*Votre objectif*
Répondez à ces questions à partir de l'extrait sur le remplacement de la préfète.
1. À quelle date Jean-Gérard Paumier a-t-il pris la parole au congrès de l'association des maires d'Indre-et-Loire ?
2. Quel âge a Patrice Latron ?
3. Quel est le nom de la préfète qui a précédé Mme Lajus ?

*Extrait à lire*
+-------+
L’incubateur du Da Vinci Labs en images de synthèse pour les Echos

  Quelques jours plus tard, le 7 décembre, au congrès de l’association des maires d’Indre-et-Loire, Jean-Gérard Paumier prenait la parole et tenait des propos interprétés comme une critique directe de la Préfète, considérant que la confiance entre les élus locaux et la représentante de l’État n’était pas au rendez-vous, et que cela ralentissait la Touraine, propos rapportés par la NR le 10 décembre dans un drôle d’article qui reprenait essentiellement les éléments de langage des élus de la droite et de la ruralité. En fait, à ce même moment à Paris, en conseil des Ministres, Gérald Darmanin démissionnait la Préfète Lajus. Chronologie que des élus de gauche et le Canard Enchaîné n’imputent pas au plus grand des hasards.
  À la place est nommé M. Patrice Latron, 61 ans, issu de la formation militaire de Saint Cyr, il devient d’ailleurs chef de groupe puis gravit les échelons chez les chasseurs parachutistes. Dans les années 90 il travaille auprès de Balladur puis Juppé et devient préfet. Il alterne ensuite avec des postes dans les ministères, et prend du galon sous Macron, devenant coordinateur du déploiement du SNU[Service national universel] puis est nommé directeur de cabinet de la ministre en charge des anciens combattants. Des militants de gauche dans des départements où il a exercé le qualifient de totalement déconnecté des sujets sociaux et plutôt porté sur le sécuritaire. Vu le contexte de crise et les enjeux politiques ces prochains mois, son profil inquiète pas mal les acteurs de la solidarité et de l’aide aux migrants qui appréciaient travailler avec Mme Lajus et ses services, notamment après les mauvais souvenirs laissés par la précédente Préfète — Mme Corinne Orzechowski — et sa gestion des flux migratoire et des manifs des Gilets Jaune.
+-------+
*Données affichées*
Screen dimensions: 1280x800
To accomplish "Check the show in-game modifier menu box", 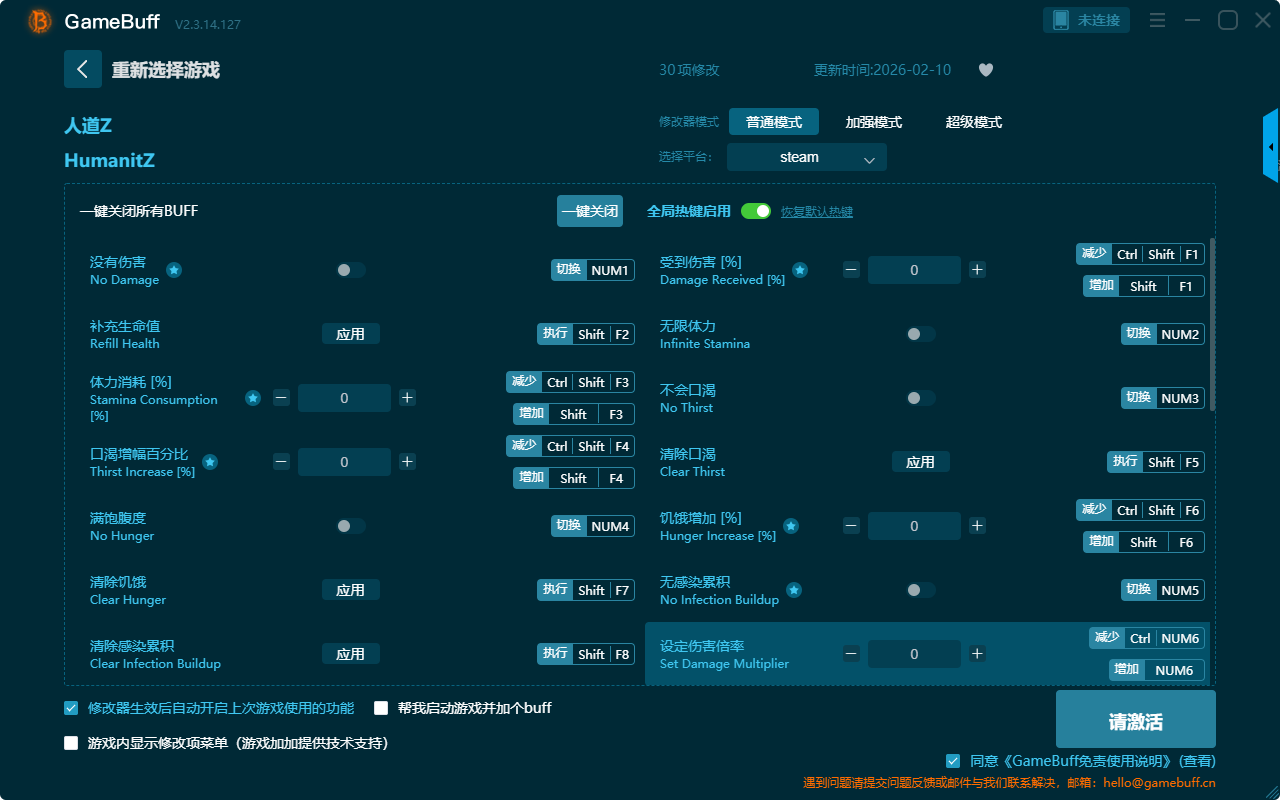I will pos(71,743).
+-------+
*Corrigé*
1. Le 7 décembre.
2. 61 ans.
3. Mme Corinne Orzechowski.